DRBD requires that you have two EC2 instances running. The instance in AZ A mounts the volume in AZ A. The instance in AZ B mounts the volume in AZ B. The DRBD software replicates all changes from one side to the other. This way, you always have a hot copy of your EBS volume. DRBD allows you to replicate synchronously (slows down performance but provides a minimal RPO) or asynchronously (better performance, but you risk losing a tiny slice of data in case of a failure).
PS: If you are lucky, you find a native data replication mechanism provided out of the box by the software application you try to run!

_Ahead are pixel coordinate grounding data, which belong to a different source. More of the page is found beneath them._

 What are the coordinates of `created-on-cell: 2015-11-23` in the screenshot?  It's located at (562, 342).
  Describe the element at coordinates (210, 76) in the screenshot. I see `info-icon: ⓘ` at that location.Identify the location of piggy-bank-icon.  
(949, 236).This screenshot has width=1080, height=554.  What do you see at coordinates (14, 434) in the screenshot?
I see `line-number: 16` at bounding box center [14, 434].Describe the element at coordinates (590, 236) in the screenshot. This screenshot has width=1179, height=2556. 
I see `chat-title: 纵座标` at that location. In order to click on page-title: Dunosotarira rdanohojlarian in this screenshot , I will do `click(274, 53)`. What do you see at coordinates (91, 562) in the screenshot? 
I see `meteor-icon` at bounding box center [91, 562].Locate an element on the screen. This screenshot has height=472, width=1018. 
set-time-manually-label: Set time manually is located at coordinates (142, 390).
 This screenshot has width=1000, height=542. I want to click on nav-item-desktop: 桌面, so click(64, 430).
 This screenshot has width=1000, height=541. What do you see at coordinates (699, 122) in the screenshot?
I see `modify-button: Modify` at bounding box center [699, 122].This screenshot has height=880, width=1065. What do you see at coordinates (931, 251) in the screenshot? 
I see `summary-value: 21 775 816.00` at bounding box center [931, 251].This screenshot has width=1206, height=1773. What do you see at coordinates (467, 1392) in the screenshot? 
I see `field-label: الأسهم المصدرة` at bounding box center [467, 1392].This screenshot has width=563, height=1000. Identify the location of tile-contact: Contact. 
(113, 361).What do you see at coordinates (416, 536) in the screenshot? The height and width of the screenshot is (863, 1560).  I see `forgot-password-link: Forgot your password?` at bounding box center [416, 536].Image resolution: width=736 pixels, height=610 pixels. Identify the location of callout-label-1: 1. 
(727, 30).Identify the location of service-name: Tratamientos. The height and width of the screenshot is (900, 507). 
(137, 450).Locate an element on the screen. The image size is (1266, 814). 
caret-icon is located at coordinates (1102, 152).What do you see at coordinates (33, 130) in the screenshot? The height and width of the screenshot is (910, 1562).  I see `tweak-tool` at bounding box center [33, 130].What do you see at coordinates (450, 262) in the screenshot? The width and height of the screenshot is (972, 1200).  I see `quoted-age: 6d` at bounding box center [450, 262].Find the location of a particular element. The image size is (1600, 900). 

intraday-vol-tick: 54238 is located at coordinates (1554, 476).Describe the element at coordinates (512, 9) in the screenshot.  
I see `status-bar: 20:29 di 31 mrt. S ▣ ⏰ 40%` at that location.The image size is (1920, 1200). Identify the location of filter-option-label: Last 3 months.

Oracle APEX on Fargate and RDS
Oracle Application Express (APEX) is a way to create CRUD applications without code that interact with an Oracle database. We see many enterprise applications that are based on APEX. We asked ourselves: What’s the most modern way to run this? It turns out that you can run an APEX application in a Docker container on Fargate.
This architecture minimized the operational effort to a minimum. It was never easier to run enterprise applications based on APEX in the cloud! No rewrite required.
AWS covers most use cases already. But sometimes, you discover that your requirements can not be satisfied. Now it’s time to be creative. Can you use an AWS service in an unusual way? Is there a feature that you can use slightly differently to achieve your goal? Can you combine AWS with software from 3rd parties (open source or commercial) to achieve our goal? So far, I always found a way to implement a solution. And of course, always challenge the requirements!